Celui qui maintenait le canon de son arme au creux de ses reins la bâillonna de sa main en susurrant quelques paroles au creux de son oreille.

« Tu la ferme, poupée. On est entre grands ici... »

Elle obtempéra, contre son gré, en serrant les dents. Mais il n'enleva pas sa main du bas de son visage, ni même l'arme qui la menaçait.

« Tu sais qu'on t'avais prévenu, hm ? Si jamais tu remettais les pieds par ici... »

La menace était clairement évoquée. Fila aurait bien voulu avoir une réaction stupidement féminine pour une fois, comme tourner de l'oeil ou quelque chose comme ça. Histoire de distraire l'assemblée, et de désamorcer ce qui semblait être une bombe à retardement. Mais elle restait désespérément lucide.

Gabriel Valmy

E.S.P.er

Re : Envie de nouveauté (Gabriel Valmy) ~

Réponse 17 lundi 25 mars 2013, 18:20:59

Vous savez ce que ça veut dire que d’être dans la merde jusqu’au cou ? Ben là, en voyant entrer Filoche, il comprit qu’ils étaient dans la merde jusqu’aux sourcils la bouche grande ouverte ! Oui, tout à fait charmant mais particulièrement révélateur de la situation. Ils avaient de grosses emmerdes. Il était venu voir un bon indicateur, mais disons juste que le problème était dans la liste de ses comparses… il  en avait bouclé la moitié, racketté l’autre… donc, ouais, il n’aurait pas du venir, surtout accompagné par une bleue… d’ailleurs il n’hésita pas à pester…

« Connerie de bleue, quelle idée m’a pris de pas la faire tomber en moto avant d’arriver… »

C’était dans sa barbe qu’il avait pesté. Mais ça avait du être un peu audible puisqu’il y eut une personne – au moins -  qui pouffa en l’entendant dire ça, surtout qu’il rajouta un couche ce type en balançant que ce serait dommage d’abimer un corps pareil avant utilisation… il y eut quelques rires graveleux et puis un silence de mort fit soudain son apparition. Le type qui semblait être le chef, s’avança vers Gabriel, arme à la main.

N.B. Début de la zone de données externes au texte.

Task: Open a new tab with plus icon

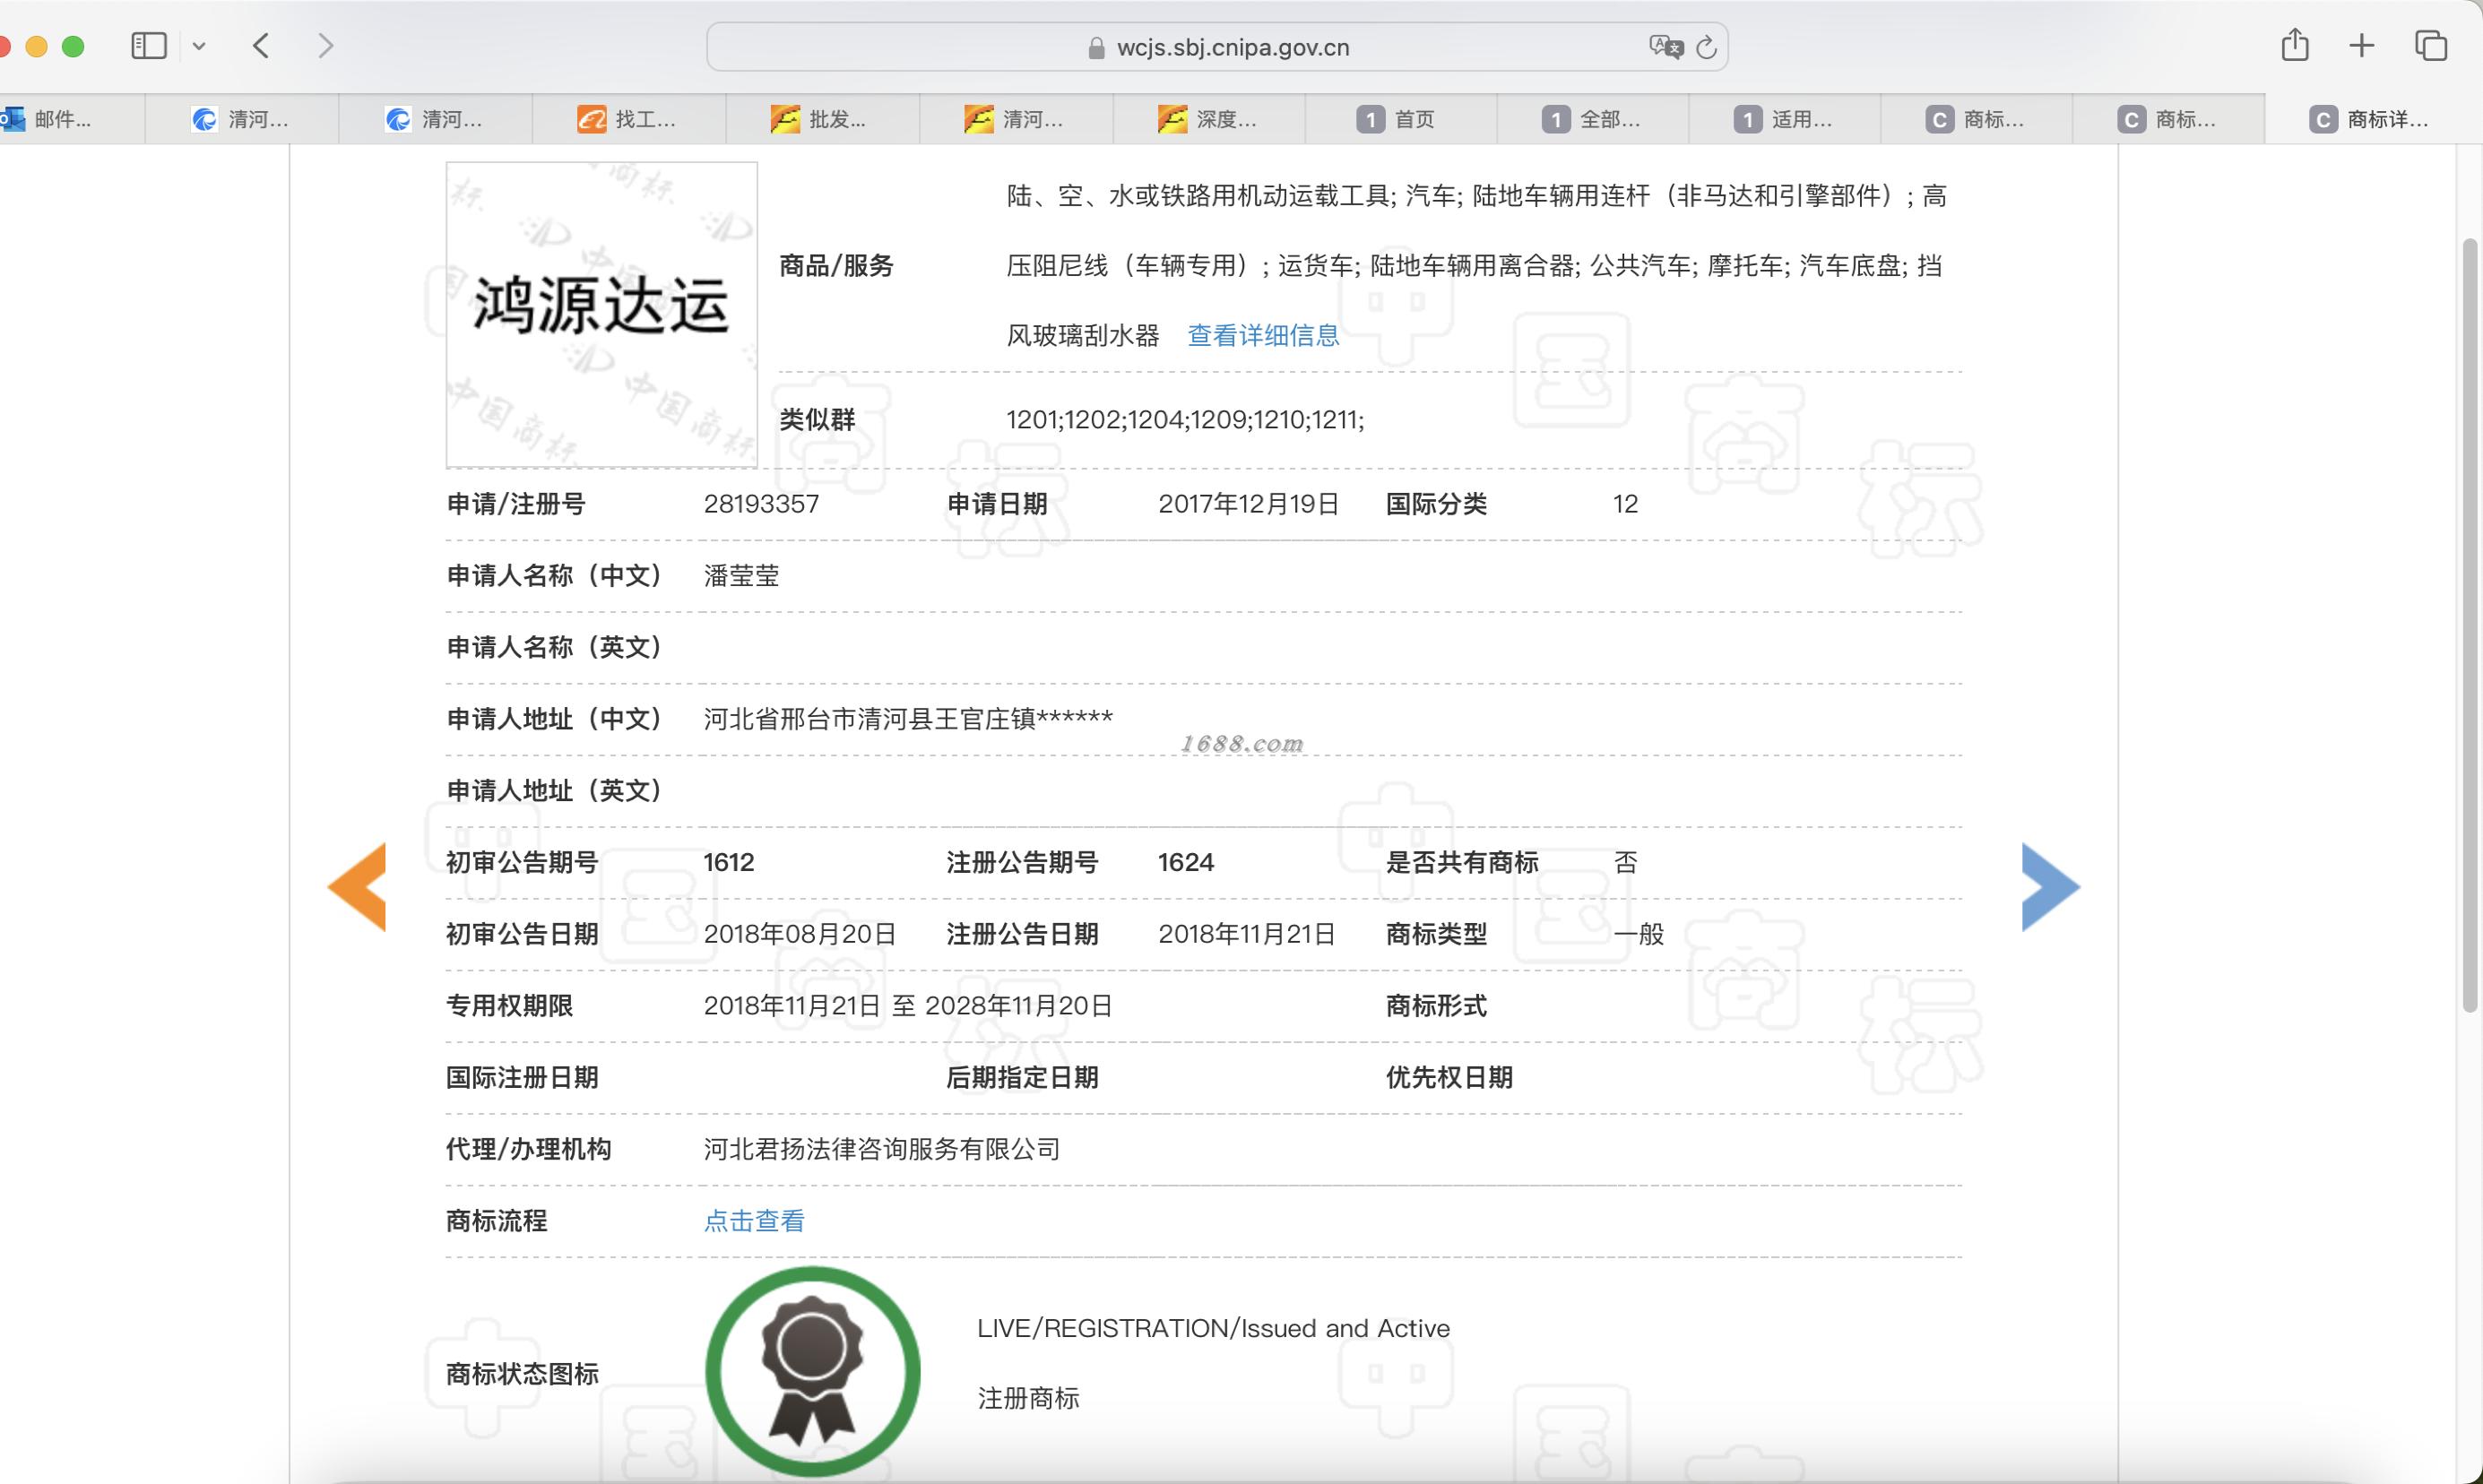Action: click(2361, 46)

« Une seule chose est sure, c(est que tu verras ta copine souffrir avant que tu n’y passes… hors de question de te faire le plaisir de te tuer rapidement…. T’as envoyé mon frère en taule et là bas, à force d’humiliation, il s’est ouvert les veines ! C’est parce que pour uen fois t’as fait ton boulot que mon frangin est mort, alors tu vas payer ! »

Il fit un signe et on fit avancer la jeune femme, une main s’égara même sur son fessier au passage avant qu’on lui donne un coup dans le creux du genou pour qu’elle s’inclina, s’agenouillant devant le chef qui posa le canon sur son crâne, contre son front, qu’elle soit aux premières loges quand il appuierait sous la détente…

« Ah et par précaution, déshabillez valmy, il avait un flingue de planqué la dernière fois… »

Gabriel ne se débattit pas car son cœur battait la chamade, il repensait à son comportement et le trouvait des plus inconséquents. Il avait délibérément mis en danger la vie de la jeune femme… et quoiqu’il en dise, il était le seul responsable, il aurait pu la prévenir, lui fausser compagnie, mais non, rien… Bordel, le pire, c’était qu’il savait ce qu’il devait faire, mais ça lui retournait l’estomac.

Il poussa l’homme qui se pressait à l’idée de le débarrasser de ses fringues Il eut un rictus écœuré et vira lui même sa chemise et son froc avant de virer aussi ses chaussettes et finalement, après l’insistance du flingue et retira son calbut. Putain, il faisait pas chaud ici ! Mais il ne fit pas comme prévu, non, il prit son calbut et le lança à l’un des gardes et, pendant qu’il se l’enlevait du visage, envoya son poing dans la gueule d’un autre, suivant son pied dans le bide du troisième.

Il y eut un bruit de court circuit et un autre hurla, et le patron brandit son flingue vers Gabriel qui lui fonça dessus pour lui rentrer dedans… dans la mélée le coup de feu partit.